While Mantle would return to the game and go on to have a hall-of-fame career, many have wondered just how much more he would have been able to accomplish had his leg been at full-strength, which it never was again after the devastating injury in his first big league season.
Sixty years later, another rookie phenom suffered an eerily similar injury, though not as gruesome as Mantle's in 1951.
On May 25, a date Giants fans undoubtedly cannot forget even if they try, Buster Posey, the club's young sensation and unofficial captain, was rammed by on-coming baserunner, Scott Cousins of the Florida Marlins, as he tried to receive a throw from the outfield and tag out Cousins in a tie ballgame.
As he was steamrolled, Posey's left leg was caught beneath the weight of his entire body as he flew backwards into the dirt surrounding home plate.
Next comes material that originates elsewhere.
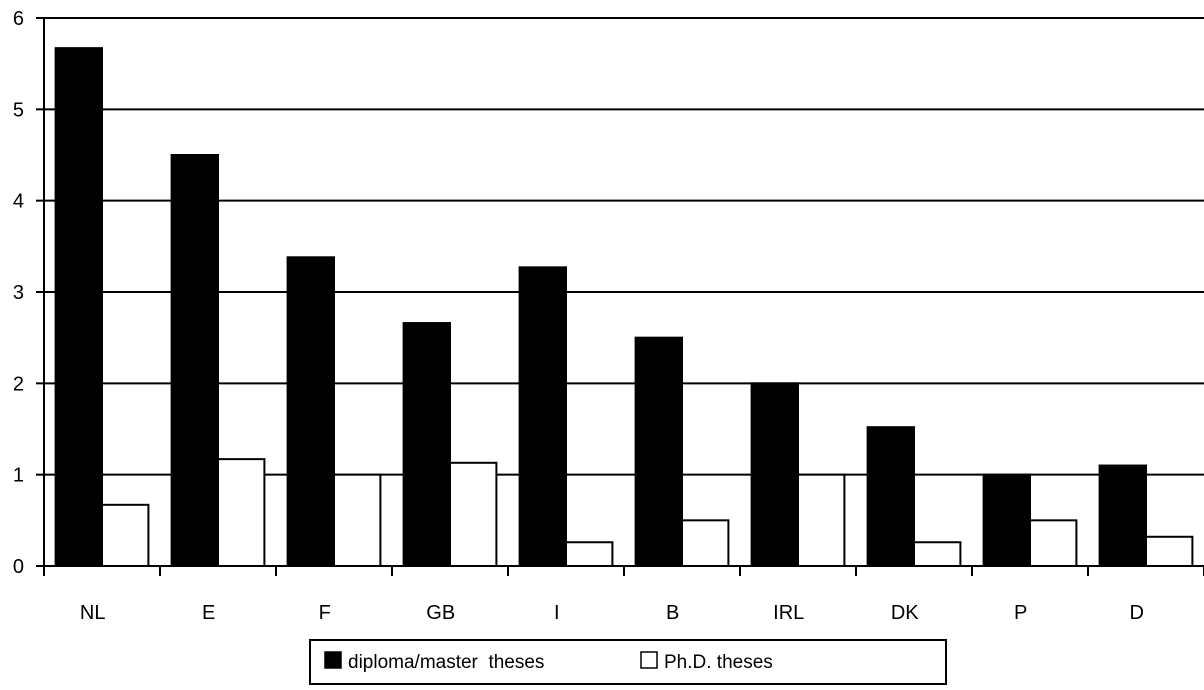  I want to click on legend-label-diploma: diploma/master theses, so click(446, 662).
The result was a fractured fibula and several torn ligaments around Posey's left ankle.
Television replays of the scene revealed the gut-wrenching sight of Posey's lower leg twisting unnaturally in slow motion.
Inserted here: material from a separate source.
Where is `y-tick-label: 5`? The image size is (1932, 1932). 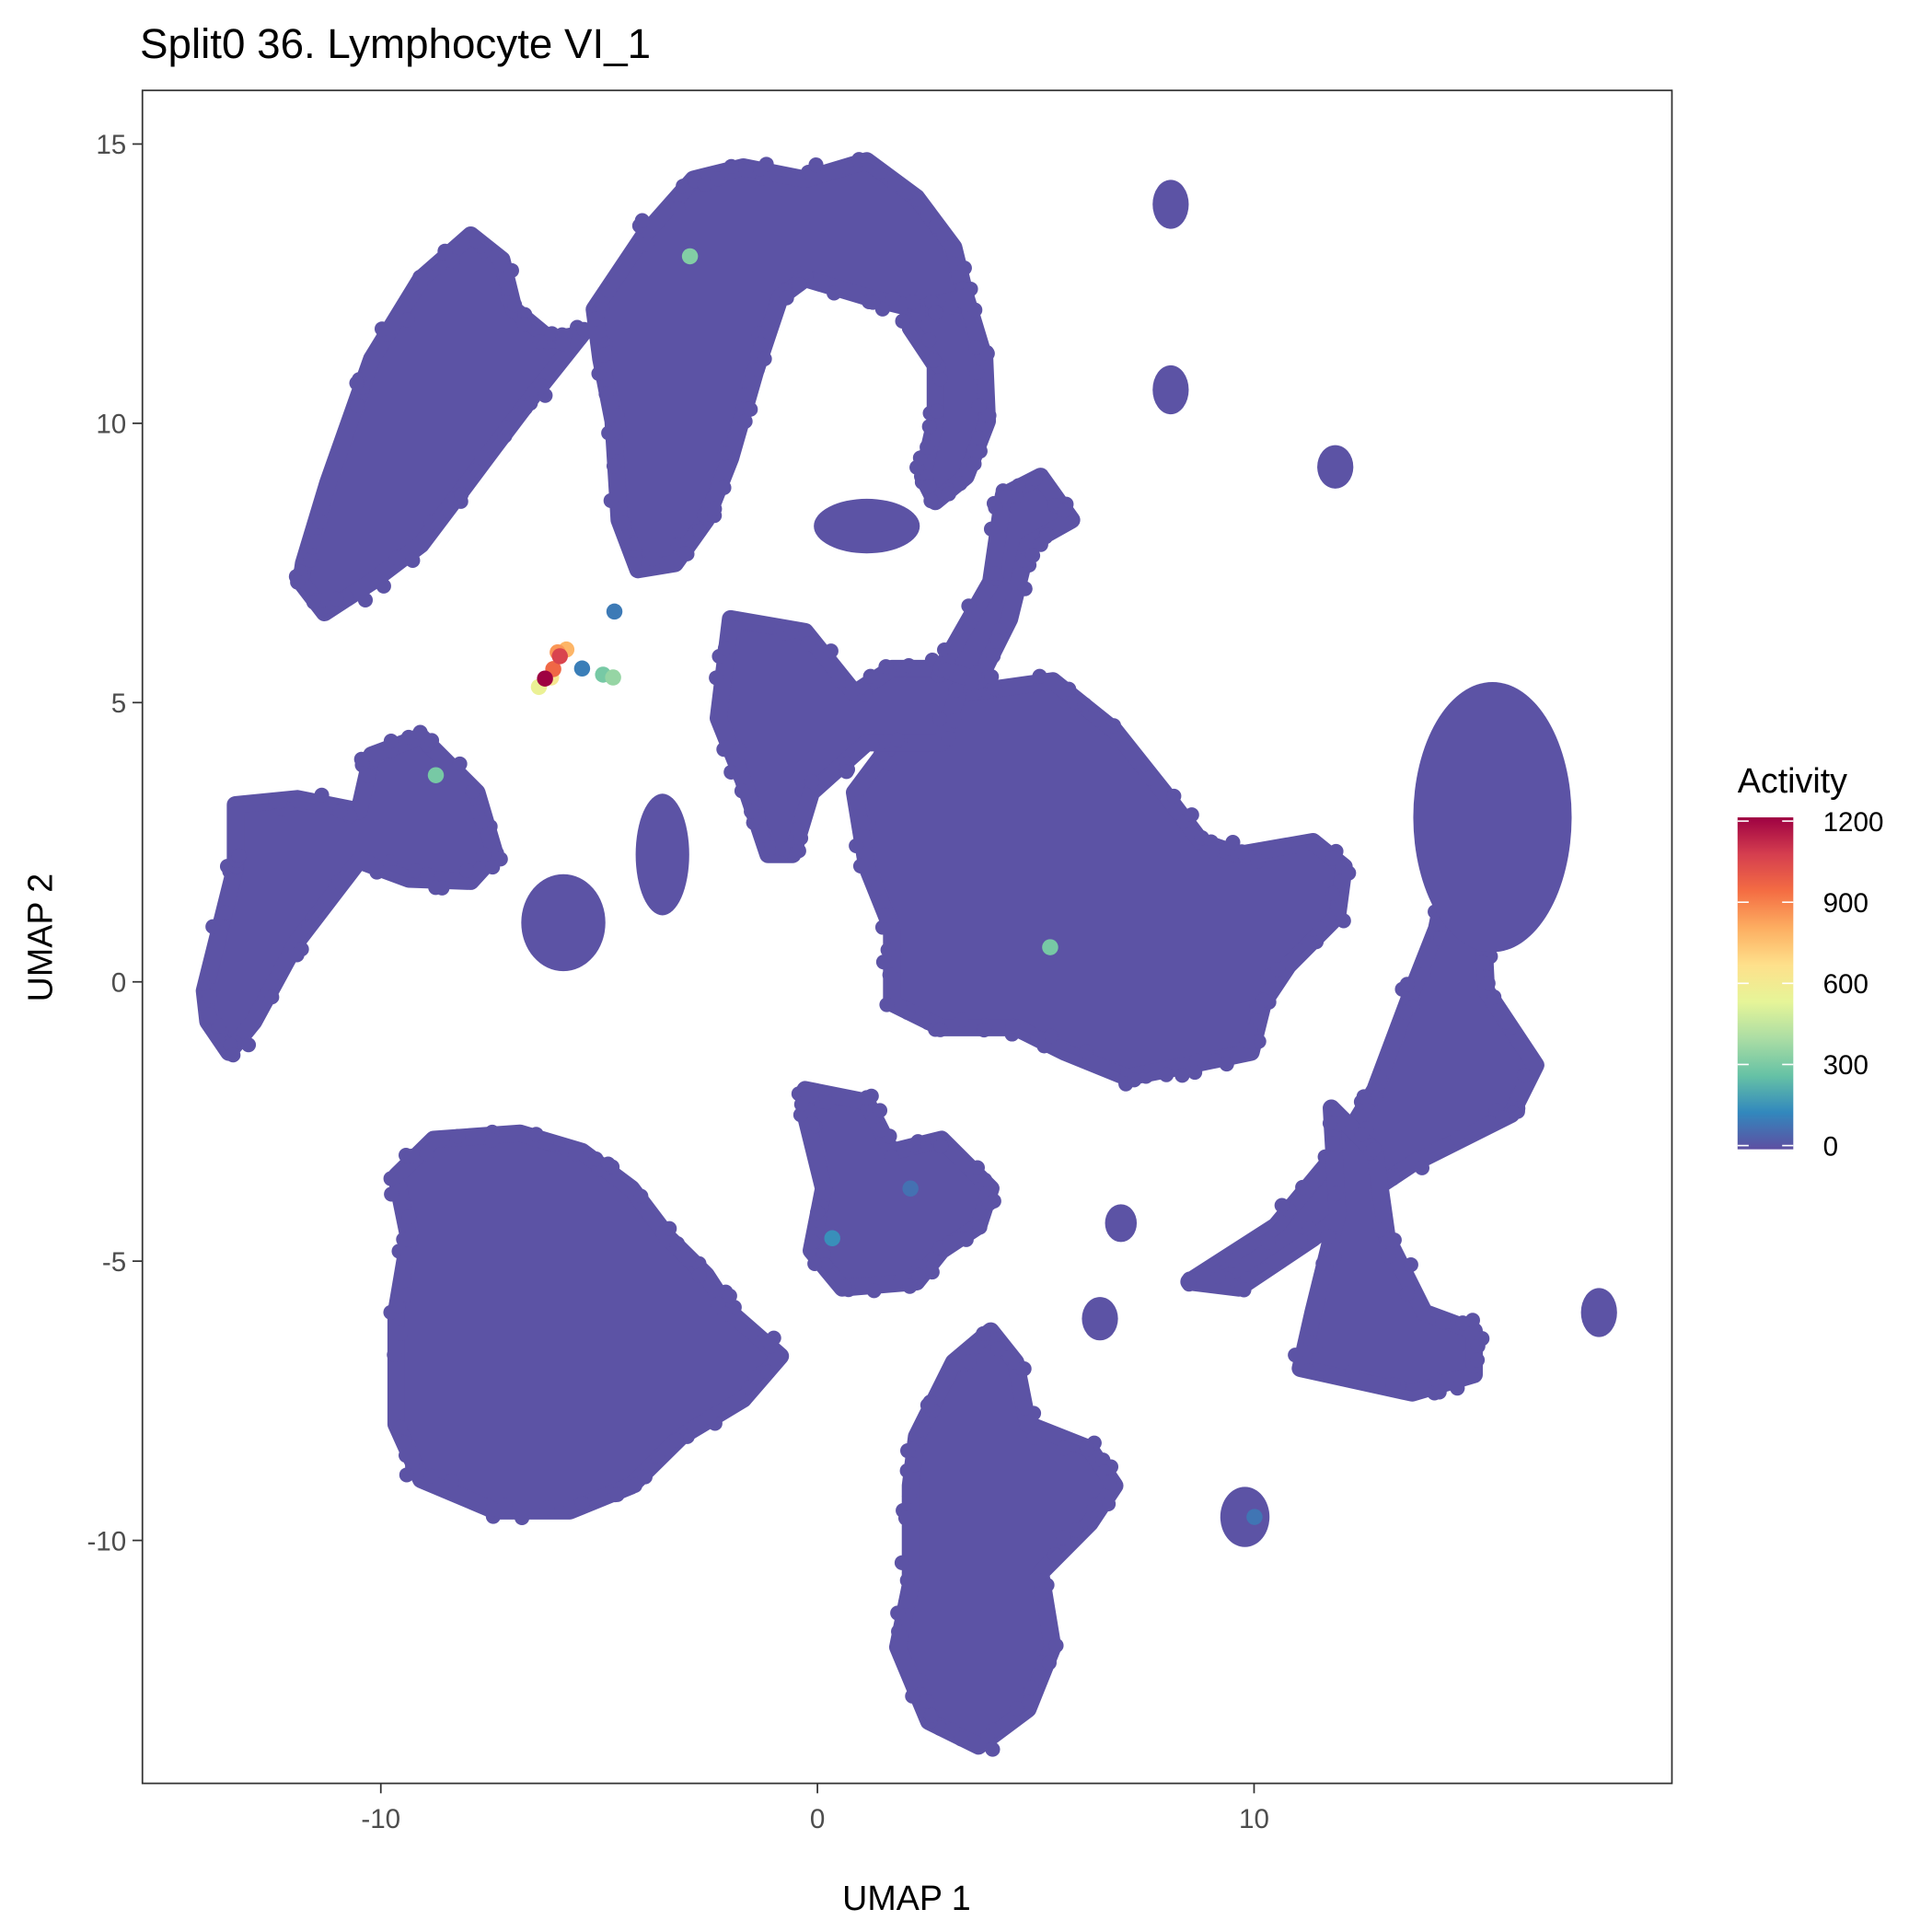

What Mantle's Precedent Means for Posey
So what does Mickey Mantle's post-injury career tell us about Buster Posey's prospects?
Well, that depends on how you look at it.
The pessimistic approach to this question would result in finding that Posey will return and play well but, once all is said and done, we'll never know for sure whether he ever reached his full potential on the baseball diamond.![]()
The flip side of that argument, however, is that when one considers what Mickey Mantle actually did accomplish during his historic career (.298 BA, 536 HR, 1,509 RBI, 2,415 hits), Posey can look at Mantle's return to baseball as a source of great hope and optimism for his future.
The answer, however, will only be revealed in due time.
For now, we can only hope and pray that Buster Posey will not only return to the game he loves, and the game we love watching him play, but that he will pick up right where he left off: thrilling us with his natural gifts and giving us baseball memories we will never forget.
Let's hope that when baseball historians reflect on the career of one Gerald "Buster" Posey, they will be able to speak of amazing potential that was fully realized on the baseball field, culminating in a spectacular life in the game despite a terrible injury in 2011.